You might not even realize you have high blood pressure, which is why it’s a good idea to ensure your doctor checks it during routine visits, especially if you have a family history of high blood pressure or you’re considered overweight by a medical professional. Those aged 50-and up should also monitor their blood pressure.
3. Urinary Tract Obstructions
There are a number of reasons you may have blockage in your urinary tract, where it’s from kidney stones, enlarged prostate and even some cancers, according to the Mayo Clinic. You have already have some symptoms of these other problems, but prolonged obstruction of the urinary tract can lead to chronic kidney disease, it adds.
Kidney stones in particular can be very painful and cause you to pass blood in your urine. It can also lead to frequent urination, which is another sign of chronic kidney disease. It’s important to let your doctor sort out these problems.
4. High Cholesterol
Your doctor or dietitian is probably always on your case about watching your cholesterol intake, and for good reasons. One of them is that the fatty deposits from “bad” cholesterol can build up in blood vessels that supply the kidneys, making it more difficult for your kidneys to function properly, according to NHS UK.
The NHS explains that while cholesterol is made by your liver and is vital to your overall function, there are some sources from food to avoid.
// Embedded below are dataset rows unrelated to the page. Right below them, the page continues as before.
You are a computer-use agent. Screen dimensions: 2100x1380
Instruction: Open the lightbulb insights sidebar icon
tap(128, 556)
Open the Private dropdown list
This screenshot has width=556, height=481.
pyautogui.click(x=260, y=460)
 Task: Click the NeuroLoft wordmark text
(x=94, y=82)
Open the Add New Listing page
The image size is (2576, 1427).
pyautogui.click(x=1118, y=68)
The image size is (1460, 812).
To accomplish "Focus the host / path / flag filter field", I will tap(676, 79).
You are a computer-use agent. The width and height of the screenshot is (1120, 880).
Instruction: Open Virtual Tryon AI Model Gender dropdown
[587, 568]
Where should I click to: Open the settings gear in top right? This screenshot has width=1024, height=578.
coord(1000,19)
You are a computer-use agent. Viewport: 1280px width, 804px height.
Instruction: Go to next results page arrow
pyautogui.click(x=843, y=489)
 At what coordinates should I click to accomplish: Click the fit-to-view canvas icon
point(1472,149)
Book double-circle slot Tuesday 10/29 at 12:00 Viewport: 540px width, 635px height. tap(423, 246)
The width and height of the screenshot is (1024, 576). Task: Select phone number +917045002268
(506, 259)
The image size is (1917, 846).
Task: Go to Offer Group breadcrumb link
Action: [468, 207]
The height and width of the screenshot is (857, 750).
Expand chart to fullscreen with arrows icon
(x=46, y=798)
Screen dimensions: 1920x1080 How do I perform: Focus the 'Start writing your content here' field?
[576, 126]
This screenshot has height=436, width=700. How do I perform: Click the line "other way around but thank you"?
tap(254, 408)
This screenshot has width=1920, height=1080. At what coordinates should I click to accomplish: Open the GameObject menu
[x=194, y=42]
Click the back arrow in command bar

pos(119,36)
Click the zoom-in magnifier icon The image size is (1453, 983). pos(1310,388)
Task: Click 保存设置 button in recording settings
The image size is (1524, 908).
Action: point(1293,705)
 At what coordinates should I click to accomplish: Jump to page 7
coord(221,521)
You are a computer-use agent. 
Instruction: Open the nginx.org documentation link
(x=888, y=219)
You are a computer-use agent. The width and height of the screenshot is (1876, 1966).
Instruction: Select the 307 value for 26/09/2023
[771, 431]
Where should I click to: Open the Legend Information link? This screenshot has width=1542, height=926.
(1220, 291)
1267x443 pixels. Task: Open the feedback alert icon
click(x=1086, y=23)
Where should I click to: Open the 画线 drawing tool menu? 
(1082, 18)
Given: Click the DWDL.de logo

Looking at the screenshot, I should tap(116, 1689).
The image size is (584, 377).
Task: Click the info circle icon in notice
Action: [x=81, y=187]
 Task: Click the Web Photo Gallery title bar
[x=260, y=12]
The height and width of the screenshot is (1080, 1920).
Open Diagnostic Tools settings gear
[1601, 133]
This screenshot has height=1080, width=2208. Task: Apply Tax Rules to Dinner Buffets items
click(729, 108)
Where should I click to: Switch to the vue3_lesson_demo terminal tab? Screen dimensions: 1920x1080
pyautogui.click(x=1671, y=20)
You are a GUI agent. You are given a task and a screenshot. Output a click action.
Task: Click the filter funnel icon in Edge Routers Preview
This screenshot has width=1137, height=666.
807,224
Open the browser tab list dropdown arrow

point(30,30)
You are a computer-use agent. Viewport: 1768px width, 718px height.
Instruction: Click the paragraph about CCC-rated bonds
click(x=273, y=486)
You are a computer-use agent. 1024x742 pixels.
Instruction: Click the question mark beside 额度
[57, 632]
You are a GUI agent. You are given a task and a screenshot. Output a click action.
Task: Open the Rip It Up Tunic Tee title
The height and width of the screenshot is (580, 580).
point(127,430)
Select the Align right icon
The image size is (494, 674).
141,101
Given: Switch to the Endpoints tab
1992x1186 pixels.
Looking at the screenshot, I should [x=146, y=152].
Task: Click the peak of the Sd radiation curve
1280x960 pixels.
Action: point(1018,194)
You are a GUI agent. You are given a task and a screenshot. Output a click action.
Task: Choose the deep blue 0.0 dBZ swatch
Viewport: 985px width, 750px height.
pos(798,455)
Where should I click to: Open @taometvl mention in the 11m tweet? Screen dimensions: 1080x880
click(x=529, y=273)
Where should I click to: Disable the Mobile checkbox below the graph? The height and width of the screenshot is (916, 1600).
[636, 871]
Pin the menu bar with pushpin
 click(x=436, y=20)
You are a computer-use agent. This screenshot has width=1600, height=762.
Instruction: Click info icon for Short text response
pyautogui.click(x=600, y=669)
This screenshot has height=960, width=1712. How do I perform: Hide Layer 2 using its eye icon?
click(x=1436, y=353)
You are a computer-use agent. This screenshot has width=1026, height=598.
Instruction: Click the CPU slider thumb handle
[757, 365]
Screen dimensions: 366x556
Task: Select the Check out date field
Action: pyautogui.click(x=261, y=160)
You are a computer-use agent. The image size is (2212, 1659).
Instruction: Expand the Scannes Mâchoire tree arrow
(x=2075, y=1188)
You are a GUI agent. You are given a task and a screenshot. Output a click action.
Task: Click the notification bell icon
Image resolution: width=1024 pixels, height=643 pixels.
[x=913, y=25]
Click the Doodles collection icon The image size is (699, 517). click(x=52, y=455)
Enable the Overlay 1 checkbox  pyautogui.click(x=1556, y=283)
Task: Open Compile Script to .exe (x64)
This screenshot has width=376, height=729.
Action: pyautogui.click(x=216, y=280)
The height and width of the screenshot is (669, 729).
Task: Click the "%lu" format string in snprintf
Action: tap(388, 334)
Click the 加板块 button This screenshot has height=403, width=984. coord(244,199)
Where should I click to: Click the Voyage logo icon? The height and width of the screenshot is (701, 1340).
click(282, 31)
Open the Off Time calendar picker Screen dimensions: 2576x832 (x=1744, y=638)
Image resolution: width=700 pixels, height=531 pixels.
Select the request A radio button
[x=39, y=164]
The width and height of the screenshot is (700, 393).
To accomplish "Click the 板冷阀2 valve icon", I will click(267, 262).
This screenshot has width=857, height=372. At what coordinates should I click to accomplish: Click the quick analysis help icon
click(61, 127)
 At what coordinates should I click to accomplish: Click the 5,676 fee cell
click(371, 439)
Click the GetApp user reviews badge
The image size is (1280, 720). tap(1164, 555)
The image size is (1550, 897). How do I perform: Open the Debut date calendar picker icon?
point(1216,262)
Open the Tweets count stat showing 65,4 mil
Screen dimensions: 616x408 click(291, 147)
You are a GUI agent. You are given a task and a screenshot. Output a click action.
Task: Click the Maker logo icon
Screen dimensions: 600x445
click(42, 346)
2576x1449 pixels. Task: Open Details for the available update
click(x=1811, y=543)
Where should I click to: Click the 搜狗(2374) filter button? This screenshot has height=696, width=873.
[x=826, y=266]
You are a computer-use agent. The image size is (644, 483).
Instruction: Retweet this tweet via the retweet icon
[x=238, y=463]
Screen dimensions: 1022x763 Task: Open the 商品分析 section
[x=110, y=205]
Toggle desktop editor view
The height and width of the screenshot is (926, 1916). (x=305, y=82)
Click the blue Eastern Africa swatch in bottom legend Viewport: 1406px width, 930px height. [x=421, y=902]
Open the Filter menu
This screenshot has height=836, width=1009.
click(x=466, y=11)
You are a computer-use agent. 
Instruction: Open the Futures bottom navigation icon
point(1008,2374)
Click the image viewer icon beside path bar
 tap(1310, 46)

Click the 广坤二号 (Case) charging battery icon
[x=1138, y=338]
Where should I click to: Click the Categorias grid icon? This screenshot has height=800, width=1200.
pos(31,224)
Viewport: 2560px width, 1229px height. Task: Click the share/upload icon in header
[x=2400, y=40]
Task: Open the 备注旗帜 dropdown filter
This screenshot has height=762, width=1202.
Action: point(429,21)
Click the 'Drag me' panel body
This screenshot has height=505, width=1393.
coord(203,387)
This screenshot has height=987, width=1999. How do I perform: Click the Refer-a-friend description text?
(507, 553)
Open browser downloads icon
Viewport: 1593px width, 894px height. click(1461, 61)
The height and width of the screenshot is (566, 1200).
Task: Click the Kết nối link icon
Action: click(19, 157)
You won’t necessarily have any symptoms of high cholesterol until you get a related problem (which can also include a heart attack or stroke), it adds.
5. Certain Medications
There are some medicines that should be taken with precaution if you already have been diagnosed with kidney problems, while others can lead to kidney trouble. For example, Nonsteroidal anti-inflammatory drugs (NSAIDs), that are commonly available over-the-counter for pain relief , can increase the risk of sudden kidney failure and progressive kidney damage, according to the National Kidney Foundation.
The site notes you shouldn’t use over-the-counter versions for more than 10-days to fight off pain (and no more than 3-days for fever). It also suggests increasing the amount of fluids you’re drinking to 6 to 8-glasses per day if you’re taking these analgesics. Other drugs that can affect the kidneys include alcohol, antibiotics, prescription laxatives, and street drugs (cocaine and heroine), adds the source.
6. Medullary Sponge Kidney
This is a birth defect also known as Cacchi-Ricci disease that can lead to chronic kidney disease, although only in rare cases, according to the National Institute of Diabetes and Digestive and Kidney Diseases.
Medullary Sponge Kidney affects the tubes in a kidney, creating cysts (that have a sponge-like appearance) during fetal development. Although the condition is present from birth, patients don’t usually notice symptoms until their teenage years, adds the source.